Personal information
- Full name: Christopher William Dodsley
- Born: 4 April 1978 (age 48) Gateshead, Tyne and Wear, England
- Batting: Right-handed
- Bowling: Right-arm bowling medium fast

Domestic team information
- 2001: Durham Cricket Board

Career statistics
| Competition | LA |
| Matches | 1 |
| Runs scored | 1 |
| Batting average | – |
| 100s/50s | –/– |
| Top score | 1* |
| Balls bowled | 18 |
| Wickets | – |
| Bowling average | – |
| 5 wickets in innings | – |
| 10 wickets in match | – |
| Best bowling | – |
| Catches/stumpings | –/– |
- Source: Cricinfo, 6 November 2010

= Christopher Dodsley =

English cricketer

Christopher William Dodsley (born 4 April 1978) is a former English cricketer.
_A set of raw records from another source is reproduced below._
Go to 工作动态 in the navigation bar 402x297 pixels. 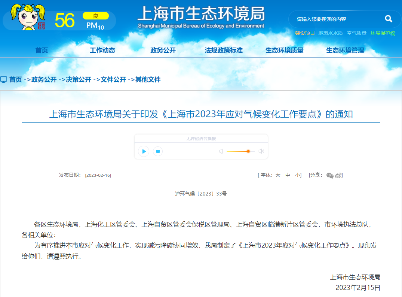[102, 50]
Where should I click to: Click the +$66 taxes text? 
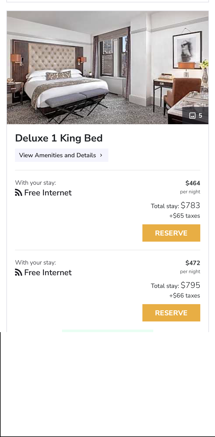coord(185,296)
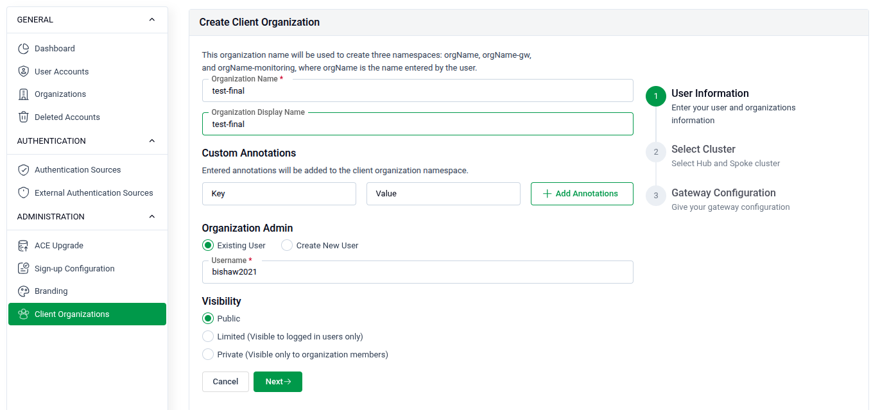Click the Authentication Sources shield icon

click(x=24, y=170)
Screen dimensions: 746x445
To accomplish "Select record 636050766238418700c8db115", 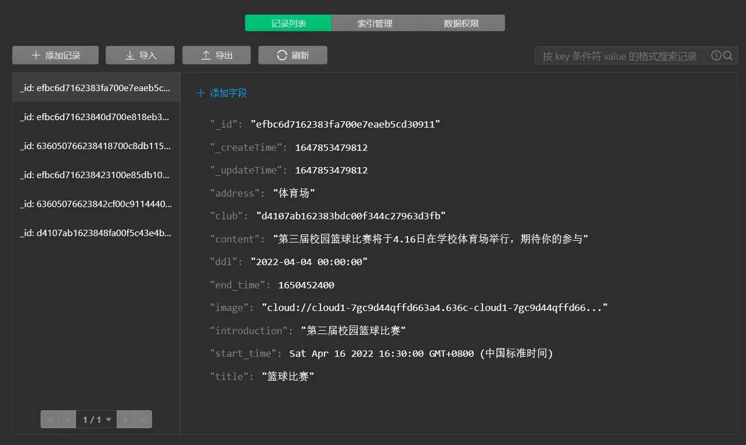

Dodsley was a right-handed batsman who bowled right-arm medium pace. He was born in Gateshead, Tyne and Wear.

Dodsley represented the Durham Cricket Board in a single List A match against Buckinghamshire in the 2nd round of the 2002 Cheltenham & Gloucester Trophy which was played in 2001. In his only List A match, he scored an unbeaten 1 run.